Coming to terms with these changes can be difficult. Even if you yourself question an action by the manager, you may well take the “He works in mysterious ways” route, disregarding your inferior opinion in comparison to his footballing omniscience. (For further reading on this subject, please refer to Liverpool fans’ staunch faith in Kenny Dalglish during the 2011/12 season.)
3. Bargaining – “Maybe we could put him on gardening leave and bring Sir Alex back until the end of the season, just to steady the ship. Or maybe we could get Bayern Munich to swap Pep Guardiola for him. They would be okay with that, right?”
Whilst coming to the realisation there is indeed a problem, you may find yourself trying to concoct a cunning plan for your side to help them escape their downward spiral. You might even convince yourself that there is something you can do.
The negotiation is usually with a higher power – so, in the case of Manchester United, the Glazer family. This summer’s campaign to “Bring Ronaldo Home” was a strong example of this, with certain fans seemingly of the belief that buying replica shirts with Ronaldo’s name on the back would ensure his return to the club.
Of course, bargaining is futile. As you can see from the BringRonaldoHome campaign video, the narrator clearly believes it is within his power to make a change, despite conclusive evidence suggesting otherwise. Indeed, if you now check the domain www.bringronaldohome.org, the page is now blank. As the transfer window slammed shut, fans finally understood that the direction of the club was completely out of their control. In dire scenarios, this often leads to…
4. Depression – “We’re rubbish; we won’t win anything ever again. We won’t make the Champions League places, our best players will leave, and the club will fade into obscurity. What’s the point of even watching anymore? I hate football.”
This stage is where you understand the certainty of you club’s decline. Winning major European and league titles feels little more than a distant memory, while the future seems far, far bleaker in comparison. You may find yourself trying to ignore football altogether, focussing on other parts of your life which are, of course, equally miserable.
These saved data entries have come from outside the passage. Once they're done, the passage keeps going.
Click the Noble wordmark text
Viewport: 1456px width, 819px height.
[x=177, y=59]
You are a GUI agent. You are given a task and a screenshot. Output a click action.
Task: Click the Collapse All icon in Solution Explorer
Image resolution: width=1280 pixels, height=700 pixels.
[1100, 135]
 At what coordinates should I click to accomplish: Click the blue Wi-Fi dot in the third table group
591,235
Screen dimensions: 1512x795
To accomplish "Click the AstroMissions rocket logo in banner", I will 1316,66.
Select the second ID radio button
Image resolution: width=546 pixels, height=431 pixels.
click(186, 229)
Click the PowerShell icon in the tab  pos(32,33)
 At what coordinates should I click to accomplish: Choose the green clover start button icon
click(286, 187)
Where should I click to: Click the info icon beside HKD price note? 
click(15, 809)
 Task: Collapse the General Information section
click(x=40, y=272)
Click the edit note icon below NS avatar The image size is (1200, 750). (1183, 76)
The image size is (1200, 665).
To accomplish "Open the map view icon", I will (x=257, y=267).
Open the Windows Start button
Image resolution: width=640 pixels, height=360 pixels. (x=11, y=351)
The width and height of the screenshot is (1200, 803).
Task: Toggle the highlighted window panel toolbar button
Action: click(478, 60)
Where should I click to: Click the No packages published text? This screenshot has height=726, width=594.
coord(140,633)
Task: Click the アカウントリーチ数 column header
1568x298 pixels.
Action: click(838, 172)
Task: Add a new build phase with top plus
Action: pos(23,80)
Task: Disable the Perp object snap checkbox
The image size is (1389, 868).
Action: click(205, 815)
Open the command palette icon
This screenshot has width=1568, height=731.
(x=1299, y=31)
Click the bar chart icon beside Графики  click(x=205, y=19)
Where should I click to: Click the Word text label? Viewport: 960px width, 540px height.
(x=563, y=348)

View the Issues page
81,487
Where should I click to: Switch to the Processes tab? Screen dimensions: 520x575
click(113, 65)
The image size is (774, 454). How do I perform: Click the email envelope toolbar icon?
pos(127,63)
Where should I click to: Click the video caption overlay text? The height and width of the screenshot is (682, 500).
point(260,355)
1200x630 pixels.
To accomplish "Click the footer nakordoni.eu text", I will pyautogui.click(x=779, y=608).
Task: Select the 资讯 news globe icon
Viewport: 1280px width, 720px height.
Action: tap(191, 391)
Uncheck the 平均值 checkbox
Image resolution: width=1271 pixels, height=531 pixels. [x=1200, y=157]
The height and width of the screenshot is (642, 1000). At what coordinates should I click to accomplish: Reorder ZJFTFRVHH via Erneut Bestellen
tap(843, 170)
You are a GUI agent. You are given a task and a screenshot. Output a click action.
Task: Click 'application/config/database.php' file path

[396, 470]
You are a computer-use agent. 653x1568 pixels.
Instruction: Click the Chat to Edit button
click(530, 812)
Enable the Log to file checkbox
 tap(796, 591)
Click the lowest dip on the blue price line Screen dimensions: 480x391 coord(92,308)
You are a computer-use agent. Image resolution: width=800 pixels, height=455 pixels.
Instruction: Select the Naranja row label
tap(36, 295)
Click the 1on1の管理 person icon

You may even choose not to watch your side play – hey, you could do with the extra money, so working on Saturdays might be best.
5. Acceptance – “The league might be beyond us, but let’s get behind the team, and hopefully we can push for a top 4 place.”
After a 2-0 home win against Hull, thanks to a couple of questionable penalty decisions, your side’s season isn’t looking quite as gloomy. Chelsea are too far in front for you to consider yourselves contenders, but you certainly won’t get relegated. Hoping for a Champions League spot is a tad optimistic, but certainly not a pipe-dream. Maybe at the end of the season your side can bring in some new players, and/or a new manager, and you’ll be back on track. This season won’t be easy, but it isn’t unrealistic to think that your team could again be quite good.